### Short exercise
In the lines starting at "Task: Switch to the Items tab" and ending at "(x=770, y=104)", change "GUI agent" to "interface agent". Give back only those lines, with nothing else altered.

### Data supplied

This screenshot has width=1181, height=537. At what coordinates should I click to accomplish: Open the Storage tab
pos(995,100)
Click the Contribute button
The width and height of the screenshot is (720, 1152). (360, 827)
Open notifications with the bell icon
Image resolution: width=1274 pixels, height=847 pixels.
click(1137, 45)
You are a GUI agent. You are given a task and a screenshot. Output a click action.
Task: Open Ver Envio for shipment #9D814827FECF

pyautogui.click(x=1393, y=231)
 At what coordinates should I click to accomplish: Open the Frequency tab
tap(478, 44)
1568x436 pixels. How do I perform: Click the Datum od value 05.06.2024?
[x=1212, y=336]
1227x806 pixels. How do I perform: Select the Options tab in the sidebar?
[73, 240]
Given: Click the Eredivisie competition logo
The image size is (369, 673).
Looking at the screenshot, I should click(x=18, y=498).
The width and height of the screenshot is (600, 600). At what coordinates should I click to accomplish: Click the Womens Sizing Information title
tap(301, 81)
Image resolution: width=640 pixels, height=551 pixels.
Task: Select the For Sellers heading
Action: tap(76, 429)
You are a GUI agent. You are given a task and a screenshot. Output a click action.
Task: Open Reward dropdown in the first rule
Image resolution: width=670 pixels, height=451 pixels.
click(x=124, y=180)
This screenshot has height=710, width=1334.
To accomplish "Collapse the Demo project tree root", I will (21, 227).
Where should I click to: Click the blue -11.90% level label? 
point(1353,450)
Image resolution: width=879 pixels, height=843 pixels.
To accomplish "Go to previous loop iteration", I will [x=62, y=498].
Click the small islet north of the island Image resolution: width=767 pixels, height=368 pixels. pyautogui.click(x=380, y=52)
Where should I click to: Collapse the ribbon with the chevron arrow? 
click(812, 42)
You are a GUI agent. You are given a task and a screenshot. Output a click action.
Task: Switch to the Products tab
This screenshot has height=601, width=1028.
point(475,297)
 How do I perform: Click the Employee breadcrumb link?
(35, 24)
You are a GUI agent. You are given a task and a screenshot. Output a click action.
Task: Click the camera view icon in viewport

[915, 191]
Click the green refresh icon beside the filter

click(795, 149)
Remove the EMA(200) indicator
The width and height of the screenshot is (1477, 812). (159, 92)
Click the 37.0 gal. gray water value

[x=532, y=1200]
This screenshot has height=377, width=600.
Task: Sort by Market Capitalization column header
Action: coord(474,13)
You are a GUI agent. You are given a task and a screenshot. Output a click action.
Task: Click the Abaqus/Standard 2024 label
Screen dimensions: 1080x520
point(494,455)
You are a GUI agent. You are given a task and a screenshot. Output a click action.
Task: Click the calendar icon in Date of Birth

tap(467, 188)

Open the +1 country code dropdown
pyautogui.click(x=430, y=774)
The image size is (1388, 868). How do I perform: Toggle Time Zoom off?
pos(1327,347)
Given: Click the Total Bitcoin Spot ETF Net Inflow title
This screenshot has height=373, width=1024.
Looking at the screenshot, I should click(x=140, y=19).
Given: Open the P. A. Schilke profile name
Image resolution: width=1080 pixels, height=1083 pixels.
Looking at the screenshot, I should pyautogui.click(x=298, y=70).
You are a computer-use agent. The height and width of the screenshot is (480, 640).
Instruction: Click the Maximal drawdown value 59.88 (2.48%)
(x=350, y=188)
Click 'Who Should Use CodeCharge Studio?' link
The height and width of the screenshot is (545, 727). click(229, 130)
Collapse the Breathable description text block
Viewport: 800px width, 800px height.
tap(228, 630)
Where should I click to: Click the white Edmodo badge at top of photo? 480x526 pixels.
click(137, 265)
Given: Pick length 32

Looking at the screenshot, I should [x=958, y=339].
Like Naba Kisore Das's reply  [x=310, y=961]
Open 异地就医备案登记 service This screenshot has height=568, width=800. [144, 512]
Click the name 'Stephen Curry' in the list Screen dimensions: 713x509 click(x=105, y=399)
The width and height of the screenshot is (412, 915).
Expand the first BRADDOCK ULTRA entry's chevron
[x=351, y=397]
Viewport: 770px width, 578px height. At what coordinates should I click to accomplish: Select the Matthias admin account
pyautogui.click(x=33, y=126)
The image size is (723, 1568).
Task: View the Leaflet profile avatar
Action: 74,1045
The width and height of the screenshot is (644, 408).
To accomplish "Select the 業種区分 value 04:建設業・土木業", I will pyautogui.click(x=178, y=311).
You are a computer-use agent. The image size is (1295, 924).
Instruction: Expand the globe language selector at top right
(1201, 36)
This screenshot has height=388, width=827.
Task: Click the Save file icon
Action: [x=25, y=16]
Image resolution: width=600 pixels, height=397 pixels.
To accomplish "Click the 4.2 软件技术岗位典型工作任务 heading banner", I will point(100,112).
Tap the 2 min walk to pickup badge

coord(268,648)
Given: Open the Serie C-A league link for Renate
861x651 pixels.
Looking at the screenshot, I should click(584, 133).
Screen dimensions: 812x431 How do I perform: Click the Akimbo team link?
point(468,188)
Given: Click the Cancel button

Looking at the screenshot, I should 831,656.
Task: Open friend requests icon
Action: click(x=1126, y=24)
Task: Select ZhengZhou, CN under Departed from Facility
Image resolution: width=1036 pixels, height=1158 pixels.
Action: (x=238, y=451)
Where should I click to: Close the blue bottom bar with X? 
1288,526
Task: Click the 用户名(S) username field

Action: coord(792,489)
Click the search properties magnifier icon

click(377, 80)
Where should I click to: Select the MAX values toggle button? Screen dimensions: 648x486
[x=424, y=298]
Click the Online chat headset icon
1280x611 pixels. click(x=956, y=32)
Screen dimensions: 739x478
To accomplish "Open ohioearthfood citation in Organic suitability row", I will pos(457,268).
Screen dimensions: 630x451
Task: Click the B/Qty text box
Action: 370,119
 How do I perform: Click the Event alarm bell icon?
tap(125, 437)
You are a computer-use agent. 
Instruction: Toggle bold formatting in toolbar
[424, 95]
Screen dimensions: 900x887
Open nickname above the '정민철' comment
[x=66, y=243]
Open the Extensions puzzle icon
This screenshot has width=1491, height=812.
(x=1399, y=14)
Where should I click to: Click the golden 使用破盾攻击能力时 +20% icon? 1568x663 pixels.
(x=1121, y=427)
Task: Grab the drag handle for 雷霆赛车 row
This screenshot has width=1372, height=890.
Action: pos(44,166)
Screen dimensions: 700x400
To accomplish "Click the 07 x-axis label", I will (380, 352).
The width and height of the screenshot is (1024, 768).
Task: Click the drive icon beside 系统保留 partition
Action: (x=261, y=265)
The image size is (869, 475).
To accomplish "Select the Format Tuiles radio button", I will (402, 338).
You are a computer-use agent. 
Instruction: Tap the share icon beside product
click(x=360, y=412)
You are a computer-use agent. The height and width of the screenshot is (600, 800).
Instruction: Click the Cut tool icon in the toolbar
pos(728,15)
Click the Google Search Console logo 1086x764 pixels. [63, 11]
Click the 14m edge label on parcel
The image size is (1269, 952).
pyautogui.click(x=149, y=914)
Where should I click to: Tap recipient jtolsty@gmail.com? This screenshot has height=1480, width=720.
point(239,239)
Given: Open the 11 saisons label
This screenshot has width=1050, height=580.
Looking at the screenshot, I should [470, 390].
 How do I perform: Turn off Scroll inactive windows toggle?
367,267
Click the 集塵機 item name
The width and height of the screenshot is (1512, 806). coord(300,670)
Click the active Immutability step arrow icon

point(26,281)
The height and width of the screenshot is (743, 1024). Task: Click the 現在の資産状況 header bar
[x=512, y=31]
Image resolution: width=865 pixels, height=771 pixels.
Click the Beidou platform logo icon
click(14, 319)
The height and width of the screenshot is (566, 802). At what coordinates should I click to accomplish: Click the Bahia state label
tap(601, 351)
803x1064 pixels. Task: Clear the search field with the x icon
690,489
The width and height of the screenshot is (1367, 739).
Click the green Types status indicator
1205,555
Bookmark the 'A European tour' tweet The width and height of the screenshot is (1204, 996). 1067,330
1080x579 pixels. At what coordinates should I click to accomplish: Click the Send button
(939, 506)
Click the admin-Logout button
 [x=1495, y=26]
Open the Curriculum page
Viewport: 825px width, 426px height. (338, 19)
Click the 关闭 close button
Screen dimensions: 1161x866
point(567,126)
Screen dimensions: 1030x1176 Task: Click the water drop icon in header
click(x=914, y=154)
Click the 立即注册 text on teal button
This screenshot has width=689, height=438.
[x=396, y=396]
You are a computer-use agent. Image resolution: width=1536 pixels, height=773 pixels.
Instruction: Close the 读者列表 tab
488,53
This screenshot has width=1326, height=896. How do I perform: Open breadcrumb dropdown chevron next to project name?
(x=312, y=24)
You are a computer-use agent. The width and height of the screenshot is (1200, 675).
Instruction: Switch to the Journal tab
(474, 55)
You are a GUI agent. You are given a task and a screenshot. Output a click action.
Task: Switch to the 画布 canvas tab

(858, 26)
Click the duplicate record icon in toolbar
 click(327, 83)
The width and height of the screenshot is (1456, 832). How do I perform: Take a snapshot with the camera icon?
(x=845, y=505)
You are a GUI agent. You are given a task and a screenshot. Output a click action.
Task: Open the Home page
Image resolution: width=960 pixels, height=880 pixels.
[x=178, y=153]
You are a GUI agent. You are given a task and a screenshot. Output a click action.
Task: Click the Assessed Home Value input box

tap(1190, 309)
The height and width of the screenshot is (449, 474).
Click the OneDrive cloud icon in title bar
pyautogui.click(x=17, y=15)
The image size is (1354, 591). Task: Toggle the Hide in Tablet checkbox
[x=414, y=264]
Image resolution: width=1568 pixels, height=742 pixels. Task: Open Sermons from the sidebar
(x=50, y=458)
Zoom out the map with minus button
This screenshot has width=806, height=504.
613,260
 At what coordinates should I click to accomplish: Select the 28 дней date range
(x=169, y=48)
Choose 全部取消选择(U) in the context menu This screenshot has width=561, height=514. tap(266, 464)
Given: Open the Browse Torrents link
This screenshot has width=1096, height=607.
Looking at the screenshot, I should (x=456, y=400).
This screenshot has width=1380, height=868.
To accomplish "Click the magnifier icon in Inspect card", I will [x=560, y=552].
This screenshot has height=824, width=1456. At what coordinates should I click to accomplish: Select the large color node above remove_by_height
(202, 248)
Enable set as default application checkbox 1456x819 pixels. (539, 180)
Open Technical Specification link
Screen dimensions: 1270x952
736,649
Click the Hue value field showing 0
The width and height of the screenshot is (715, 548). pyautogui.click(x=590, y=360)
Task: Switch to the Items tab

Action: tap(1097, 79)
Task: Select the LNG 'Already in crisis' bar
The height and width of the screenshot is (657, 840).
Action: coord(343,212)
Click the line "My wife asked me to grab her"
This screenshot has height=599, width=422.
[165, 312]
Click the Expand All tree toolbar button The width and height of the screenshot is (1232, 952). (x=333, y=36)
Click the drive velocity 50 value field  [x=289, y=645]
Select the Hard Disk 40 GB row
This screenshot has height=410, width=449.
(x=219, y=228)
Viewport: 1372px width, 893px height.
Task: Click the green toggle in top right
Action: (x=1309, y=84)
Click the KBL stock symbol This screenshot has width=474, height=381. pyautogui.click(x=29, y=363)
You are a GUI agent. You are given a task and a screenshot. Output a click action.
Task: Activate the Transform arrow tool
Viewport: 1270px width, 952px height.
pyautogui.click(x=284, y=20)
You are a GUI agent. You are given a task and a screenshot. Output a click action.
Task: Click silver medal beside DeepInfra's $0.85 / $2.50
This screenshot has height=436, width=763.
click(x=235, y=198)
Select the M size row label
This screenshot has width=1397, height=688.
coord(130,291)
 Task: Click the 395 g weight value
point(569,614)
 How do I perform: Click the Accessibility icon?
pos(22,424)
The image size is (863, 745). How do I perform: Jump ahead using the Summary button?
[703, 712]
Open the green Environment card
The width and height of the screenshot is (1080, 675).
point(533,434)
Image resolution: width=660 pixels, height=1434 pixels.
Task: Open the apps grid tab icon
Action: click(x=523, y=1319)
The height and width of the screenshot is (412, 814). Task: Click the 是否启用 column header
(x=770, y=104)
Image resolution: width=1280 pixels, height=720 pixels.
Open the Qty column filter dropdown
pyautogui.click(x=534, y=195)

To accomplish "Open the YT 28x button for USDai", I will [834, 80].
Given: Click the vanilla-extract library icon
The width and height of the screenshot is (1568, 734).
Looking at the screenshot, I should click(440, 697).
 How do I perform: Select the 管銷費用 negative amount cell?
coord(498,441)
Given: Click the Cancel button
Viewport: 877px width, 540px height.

### Task result
Task: Switch to the Items tab

Action: tap(1097, 79)
Task: Select the LNG 'Already in crisis' bar
The height and width of the screenshot is (657, 840).
Action: coord(343,212)
Click the line "My wife asked me to grab her"
This screenshot has height=599, width=422.
[165, 312]
Click the Expand All tree toolbar button The width and height of the screenshot is (1232, 952). (x=333, y=36)
Click the drive velocity 50 value field  [x=289, y=645]
Select the Hard Disk 40 GB row
This screenshot has height=410, width=449.
(x=219, y=228)
Viewport: 1372px width, 893px height.
Task: Click the green toggle in top right
Action: (x=1309, y=84)
Click the KBL stock symbol This screenshot has width=474, height=381. pyautogui.click(x=29, y=363)
You are a interface agent. You are given a task and a screenshot. Output a click action.
Task: Activate the Transform arrow tool
Viewport: 1270px width, 952px height.
pyautogui.click(x=284, y=20)
You are a interface agent. You are given a task and a screenshot. Output a click action.
Task: Click silver medal beside DeepInfra's $0.85 / $2.50
This screenshot has height=436, width=763.
click(x=235, y=198)
Select the M size row label
This screenshot has width=1397, height=688.
coord(130,291)
 Task: Click the 395 g weight value
point(569,614)
 How do I perform: Click the Accessibility icon?
pos(22,424)
The image size is (863, 745). How do I perform: Jump ahead using the Summary button?
[703, 712]
Open the green Environment card
The width and height of the screenshot is (1080, 675).
point(533,434)
Image resolution: width=660 pixels, height=1434 pixels.
Task: Open the apps grid tab icon
Action: click(x=523, y=1319)
The height and width of the screenshot is (412, 814). Task: Click the 是否启用 column header
(x=770, y=104)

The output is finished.